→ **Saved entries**
-=-=-=-=-

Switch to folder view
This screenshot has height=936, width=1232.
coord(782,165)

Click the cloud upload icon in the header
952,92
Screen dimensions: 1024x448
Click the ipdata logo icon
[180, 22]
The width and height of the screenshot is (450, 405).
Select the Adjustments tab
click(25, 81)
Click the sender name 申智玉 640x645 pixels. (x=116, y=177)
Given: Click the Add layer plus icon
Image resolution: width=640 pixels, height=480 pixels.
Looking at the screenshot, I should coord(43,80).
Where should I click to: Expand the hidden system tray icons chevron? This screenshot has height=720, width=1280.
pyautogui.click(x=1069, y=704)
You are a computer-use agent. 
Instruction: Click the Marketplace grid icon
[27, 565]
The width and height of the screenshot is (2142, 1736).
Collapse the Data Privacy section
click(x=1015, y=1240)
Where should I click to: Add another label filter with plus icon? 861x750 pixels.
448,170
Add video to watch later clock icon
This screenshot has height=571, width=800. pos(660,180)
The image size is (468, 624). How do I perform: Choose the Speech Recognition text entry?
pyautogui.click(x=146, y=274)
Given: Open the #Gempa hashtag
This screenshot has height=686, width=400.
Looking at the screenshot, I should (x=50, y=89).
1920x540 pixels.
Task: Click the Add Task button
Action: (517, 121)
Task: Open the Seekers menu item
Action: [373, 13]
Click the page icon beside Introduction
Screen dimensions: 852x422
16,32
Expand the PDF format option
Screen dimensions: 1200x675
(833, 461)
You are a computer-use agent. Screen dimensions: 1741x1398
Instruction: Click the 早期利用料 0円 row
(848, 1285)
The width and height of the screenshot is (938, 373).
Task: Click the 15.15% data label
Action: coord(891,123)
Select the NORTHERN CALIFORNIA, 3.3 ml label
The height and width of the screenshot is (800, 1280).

-=-=-=-=-

→ **Problem statement**
Each and every entry needs to be repeated exactly.

→ **Result of the task**
Switch to folder view
This screenshot has height=936, width=1232.
coord(782,165)

Click the cloud upload icon in the header
952,92
Screen dimensions: 1024x448
Click the ipdata logo icon
[180, 22]
The width and height of the screenshot is (450, 405).
Select the Adjustments tab
click(25, 81)
Click the sender name 申智玉 640x645 pixels. (x=116, y=177)
Given: Click the Add layer plus icon
Image resolution: width=640 pixels, height=480 pixels.
Looking at the screenshot, I should coord(43,80).
Where should I click to: Expand the hidden system tray icons chevron? This screenshot has height=720, width=1280.
pyautogui.click(x=1069, y=704)
You are a computer-use agent. 
Instruction: Click the Marketplace grid icon
[27, 565]
The width and height of the screenshot is (2142, 1736).
Collapse the Data Privacy section
click(x=1015, y=1240)
Where should I click to: Add another label filter with plus icon? 861x750 pixels.
448,170
Add video to watch later clock icon
This screenshot has height=571, width=800. pos(660,180)
The image size is (468, 624). How do I perform: Choose the Speech Recognition text entry?
pyautogui.click(x=146, y=274)
Given: Open the #Gempa hashtag
This screenshot has height=686, width=400.
Looking at the screenshot, I should (x=50, y=89).
1920x540 pixels.
Task: Click the Add Task button
Action: (517, 121)
Task: Open the Seekers menu item
Action: [373, 13]
Click the page icon beside Introduction
Screen dimensions: 852x422
16,32
Expand the PDF format option
Screen dimensions: 1200x675
(833, 461)
You are a computer-use agent. Screen dimensions: 1741x1398
Instruction: Click the 早期利用料 0円 row
(848, 1285)
The width and height of the screenshot is (938, 373).
Task: Click the 15.15% data label
Action: coord(891,123)
Select the NORTHERN CALIFORNIA, 3.3 ml label
The height and width of the screenshot is (800, 1280).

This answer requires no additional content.